広報・資料 報告書・資料

前のページへ / 次のページへ

パキスタン 北西辺境地域橋梁建設計画


(1999年7月、経済省)


〈プロジェクト概要〉

援助形態 無償資金協力
協力年度 1992年度、93年度、94年度、95年度
協力金額 8.60億円、11.91億円、2.30億円、2.99億円
相手国実施機関 北西辺境地域公共事業局
協力の内容 北西辺境地域は、高地であり地形の起伏が大きく十分な道路網が整備されていないので、同地域内の各地域間の連絡を目的とした11の橋梁を建設した。


〈評価要旨〉

(日程の制約及び交通事情から9つの橋(ナライ、パソライ、バニバ、カイドン、ビルババ、カール、トタカン、サカコット、ジャハズナ)を調査した。)

1.効率性

 全ての橋梁のコンディションは良好であり十分に活用されている。

2.目的達成度

 これらの橋梁の建設により、この地域の社会経済状況は大きく改善している。以前、北西辺境地域内の開発地域から分断されていた人々は、現在、これらの橋梁を使って他の地域にある学校、病院などへ行くことが可能となった。

3.インパクト

 ナライ橋では約25万人、パソライ橋では6万人以上、パニパ橋では7万人以上、カイドン橋では6千人以上、ビルババ橋では2万人以上、カール橋では5万人以上、トタカン橋では約10万人、サカコット橋では5万人以上、ジャハズナ橋では4万人以上の受益者がいる。

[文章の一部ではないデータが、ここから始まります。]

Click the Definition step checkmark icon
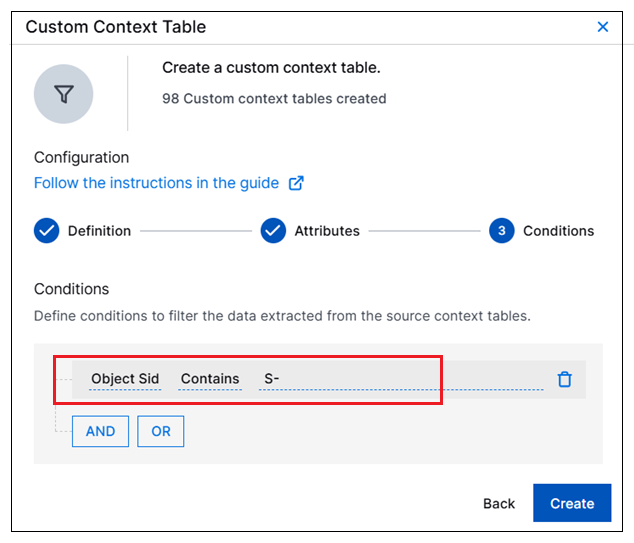Image resolution: width=634 pixels, height=543 pixels. pyautogui.click(x=47, y=231)
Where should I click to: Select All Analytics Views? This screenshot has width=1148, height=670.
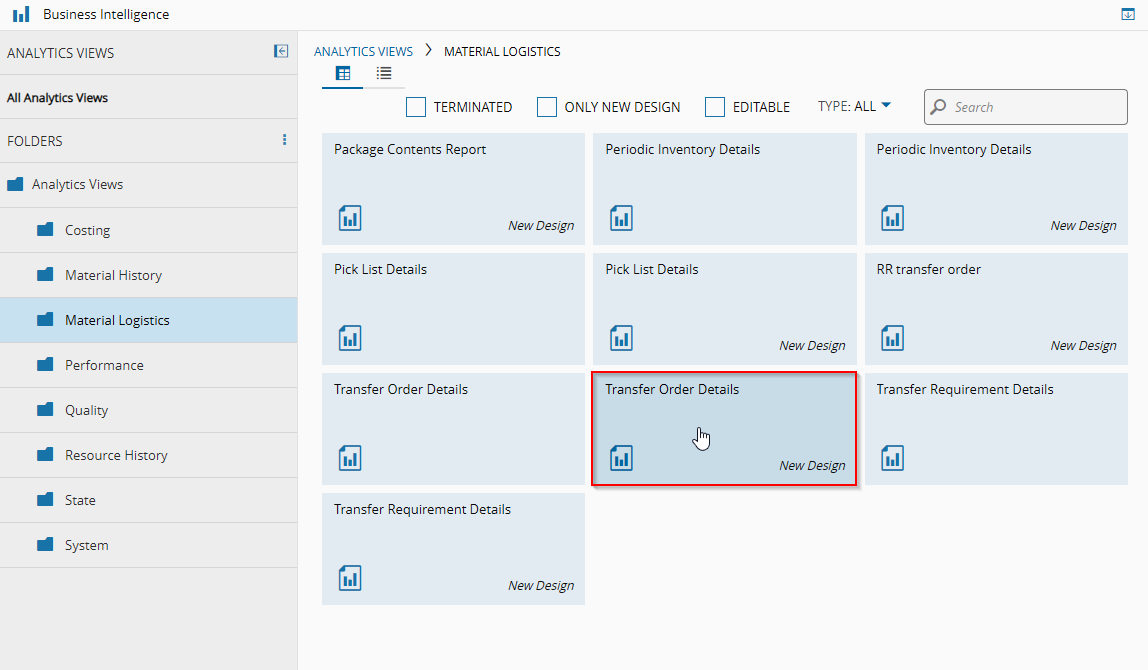pyautogui.click(x=57, y=98)
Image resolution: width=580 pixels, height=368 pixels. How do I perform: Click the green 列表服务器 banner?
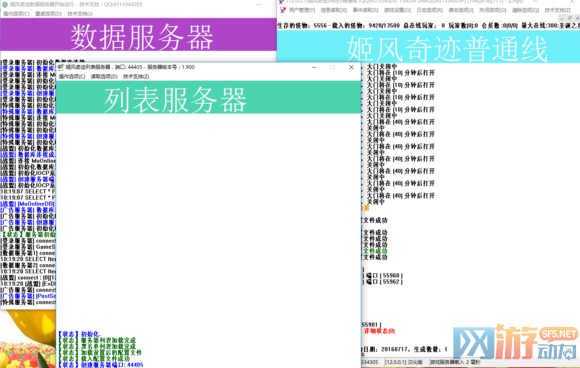pyautogui.click(x=209, y=97)
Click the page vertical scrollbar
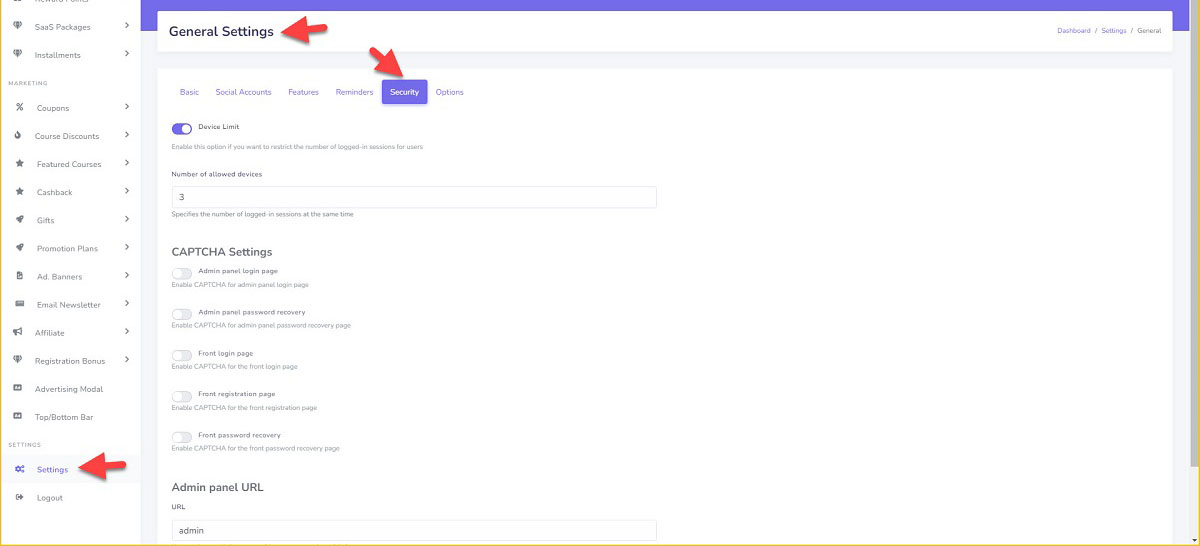 point(1194,250)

 住民は、よりよい交通インフラを使って農産物や材木を市場に出荷することができるようになった。 4.妥当性

 本件は、北部辺境地域の各地域を連結するというパキスタン政府の要請に合致している。

 但し、サカコット橋とジャハズナ橋については既存のコンクリート製の橋を改修することとし、同時に別の橋を建設する可能性を検討してよかった。

5.自立発展性

 これらの橋梁の状況は総じて良好で定期的なメンテナンスは必要ない。公共事業局による修理予算の手当は極めて厳しい状況であるが、緊急に補修が必要な場合は予算は確保できる。また、住民は、自ら、カール橋では橋の片側の道路建設、ジャハズナ橋では修復工事を行っていた。

6.環境への配慮・影響

 ナライ橋では、鉱業の発展により住民の生活水準は上昇したが、反面で、その鉱石(大理石)の粉塵による大気汚染や水質汚濁、野生生物への悪影響も発生している。また、カイドン橋では、農業と林業生産が拡大したが、それに伴う耕作地の増大により一層森林伐採も進んでおり、野生生物への悪影響が発生している。

7.今後必要とされるフォローアップ

 ナライ橋では、10キロメートルのアプローチ道路がジープが走行するような道路であり、早急に舗装する必要がある。ナライ橋は良好な状態であるが、その土台の小規模な修復が必要である。

8.将来他のプロジェクトを実施する際に教訓として活かされるべき事項

 本件は社会開発のために非常に有益なものであり、将来も優先度をもって、この種のプロジェクトが実施されるべきである。しかし、この種の施設のメンテナンスをいかに行うかについて実施前に考えておく必要がある。